Rashid Irani's review: Hanna
Working from an original script for the first time, Hanna marks a radical departure for Joe Wright, the British director of such acclaimed literary adaptations as Pride and Prejudice and Atonement.Updated: Jan 31, 2012, 15:31 IST
Direction: Joe Wright
Voices: J Saoirse Ronan, Cate Blanchett
Rating: *** 1/2
Working from an original script for the first time, Hanna marks a radical departure for Joe Wright, the British director of such acclaimed literary adaptations as Pride and Prejudice and Atonement. As it turns out, he is an inspired choice to helm the globetrotting killer thriller.
An amalgam of the Bond-Bourne adventures and a modern day fairy tale, the dark drama revolves around the titular 16-year-old protagonist (Saoirse). Raised in isolation since childhood by her father, a rogue CIA agent (Eric Bana), the teenager has honed her combat skills over the years. In other words, the wild child has the makings of a one-woman army.
It takes a while for the narrative to gather momentum. The gifted young girl eventually leaves seclusion to wreak vengeance on a nemesis (Blanchett) who holds the secret to her real identity.

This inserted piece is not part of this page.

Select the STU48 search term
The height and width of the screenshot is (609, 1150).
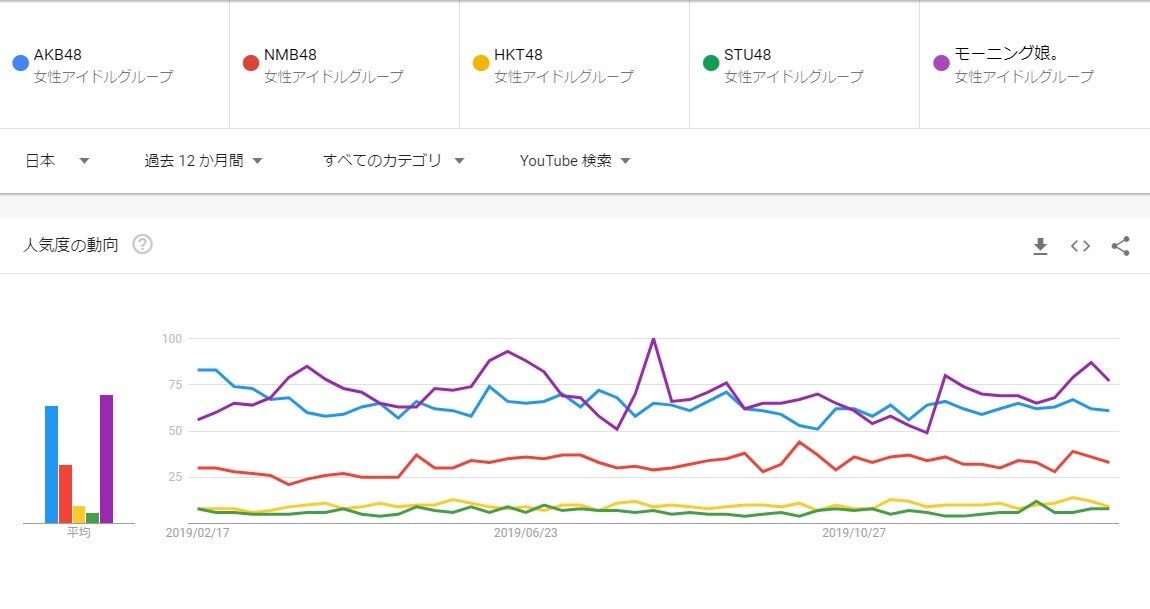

While wrapped up in a preposterous plotline, the film’s appeal lies in watching the heroine fight her way out of tight spots. Like Lola in the popular 1999 German film, Hanna is constantly on the run. She rarely pauses for breath, instead racing across Morocco, Spain and Germany at breakneck speed. The action culminates in a brutal face-off in an abandoned amusement park.
The script is not without its share of inconsistencies. Spending one night in Maghrib, the eponymous naïf marvels at the electricity in her room. But a few days later at a cybercafé in Berlin, she surfs the Net like a computer geek. The deafening background music score by the British big beat band, Chemical Brothers, is counterproductive at times.
Reuniting with her Atonement director, Saoirse Ronan is terrific as the lethal fighter. Cate Blanchett has a blast as the paranoid baddie. Eric Bana and Tom Hollander in the role of a hired assassin are ineffectual, though. Compelling despite its contrivances, Hanna is worth a ticket to ride.